Egypt raises it's ugly head again in this account. Egypt nearly always represents the bondage of sin in the Scripture and that bondage is linked strongly to flesh and contrary to promise.
Think of Esau trading what was promised for immediate satisfaction and Jacob employing deceit to obtain now what God could deliver to him if it was His will.
Think of Israel in the wilderness longing for immediate security represented by the "fish we ate in Egypt that cost nothing, the cucumbers, the melons, the leeks, the onions, and the garlic. - Numbers 11:5" when, indeed the cost was slavery and all the promises of God.

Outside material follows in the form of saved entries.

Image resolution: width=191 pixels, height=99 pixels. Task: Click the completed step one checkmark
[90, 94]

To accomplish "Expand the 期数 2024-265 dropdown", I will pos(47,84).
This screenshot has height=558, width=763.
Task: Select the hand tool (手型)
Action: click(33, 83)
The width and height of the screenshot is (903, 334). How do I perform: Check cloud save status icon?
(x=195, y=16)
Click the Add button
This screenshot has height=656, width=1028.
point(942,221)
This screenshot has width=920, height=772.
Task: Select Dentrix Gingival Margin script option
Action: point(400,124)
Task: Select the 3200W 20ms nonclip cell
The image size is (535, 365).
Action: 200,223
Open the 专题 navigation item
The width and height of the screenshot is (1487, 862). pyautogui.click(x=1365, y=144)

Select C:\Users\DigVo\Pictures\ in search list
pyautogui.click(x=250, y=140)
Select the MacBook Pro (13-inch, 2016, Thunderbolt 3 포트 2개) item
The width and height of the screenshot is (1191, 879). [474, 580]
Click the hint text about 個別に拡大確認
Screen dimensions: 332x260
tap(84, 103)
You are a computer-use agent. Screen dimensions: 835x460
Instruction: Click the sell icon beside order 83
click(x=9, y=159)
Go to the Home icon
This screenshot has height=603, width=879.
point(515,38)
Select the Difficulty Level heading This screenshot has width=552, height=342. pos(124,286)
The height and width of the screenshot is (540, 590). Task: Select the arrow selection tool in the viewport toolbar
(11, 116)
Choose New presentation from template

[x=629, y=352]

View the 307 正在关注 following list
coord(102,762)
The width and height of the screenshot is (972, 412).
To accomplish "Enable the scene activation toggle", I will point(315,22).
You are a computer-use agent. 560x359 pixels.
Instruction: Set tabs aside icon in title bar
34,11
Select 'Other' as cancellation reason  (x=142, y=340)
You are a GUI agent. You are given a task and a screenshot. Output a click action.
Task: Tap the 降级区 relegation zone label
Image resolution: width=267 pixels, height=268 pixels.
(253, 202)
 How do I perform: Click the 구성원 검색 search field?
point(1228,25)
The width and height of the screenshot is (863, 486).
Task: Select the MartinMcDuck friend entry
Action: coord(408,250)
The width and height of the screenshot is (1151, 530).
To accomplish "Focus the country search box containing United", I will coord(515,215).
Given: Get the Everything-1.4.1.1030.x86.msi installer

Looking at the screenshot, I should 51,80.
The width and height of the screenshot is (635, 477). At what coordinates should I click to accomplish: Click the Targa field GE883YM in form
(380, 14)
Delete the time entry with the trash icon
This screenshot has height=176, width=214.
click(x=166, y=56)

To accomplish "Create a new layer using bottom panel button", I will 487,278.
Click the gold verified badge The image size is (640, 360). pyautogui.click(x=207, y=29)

Think of Abram "going down to Egypt" to escape famine in the land. There he virtually pimped his wife for fear and material gain. He left Egypt with possessions (ill-gained) so great it forced separation between he and Lot. It is likely that Sarai acquired her handmaid Hagar while in the land of bondage.
Now Abram and Sarai are aging and the promise of God for offspring is waning fast. Hagar is put forth as the means (fleshly, immediate) of actuating God's promise. As soon as Hagar conceives the Scripture reports:
And he went in to Hagar, and she conceived. And when she saw that she had conceived, she looked with contempt on her mistress. - Genesis 16:4
This does not indicate a spirit of meek obedience but, rather, the haughty pride of the flesh which exalts itself above and looks with contempt upon the promises of God. This is why Paul allegorically contrasts the two in Galatians. Paul is deeply concerned because the Galatians are being coerced to go back under the law...to go back into bondage...to grasp with the flesh that which is obtained by promise. Contempt always follows because it is borne of disappointment.
The law exposes and magnifies sin when righteousness and peace are sought there. Righteousness and peace are of promise. Seeking freedom through slavery produces contempt for those who are truly free by promise. And so, Hagar, producing by flesh what was to be of promise and knowing that flesh had actually circumvented promise rather than wait for it in faith (for Ishmael was no true heir of promise):
But it is not as though the word of God has failed. For not all who are descended from Israel belong to Israel, and not all are children of Abraham because they are his offspring, but “Through Isaac shall your offspring be named.” This means that it is not the children of the flesh who are the children of God, but the children of the promise are counted as offspring. 9 For this is what the promise said: “About this time next year I will return, and Sarah shall have a son. - Romans 9:6-9
This Hagar looks with contempt upon the means of promise and, by extension, the promise giver. This blog post from Catholic Exchange looks, in part, at Hagar's return to captivity as a prefiguring of Israel's yet future slavery in Egypt:
Hagar, the slave from Egypt, foreshadows Israel, the future slaves in Egypt.
but it does not say anything in regards to Hagar prefiguring Israel's refusal to come out from under the bondage of the law when her Messiah arrived. However the account in Genesis 21 indicates that the contempt of Hagar has been passed along to her son:
And the child grew and was weaned. And Abraham made a great feast on the day that Isaac was weaned. But Sarah saw the son of Hagar the Egyptian, whom she had borne to Abraham, laughing. So she said to Abraham, “Cast out this slave woman with her son, for the son of this slave woman shall not be heir with my son Isaac.” And the thing was very displeasing to Abraham on account of his son. But God said to Abraham, “Be not displeased because of the boy and because of your slave woman. Whatever Sarah says to you, do as she tells you, for through Isaac shall your offspring be named. And I will make a nation of the son of the slave woman also, because he is your offspring.” - Genesis 21:8-13
And so Hagar looks to be a picture of God's faithful providence through Abraham as well as judgement for contempt toward the promise.
This is handled somewhat in Augustine's exposition of Galatians which Ken Graham referenced ably in his answer above.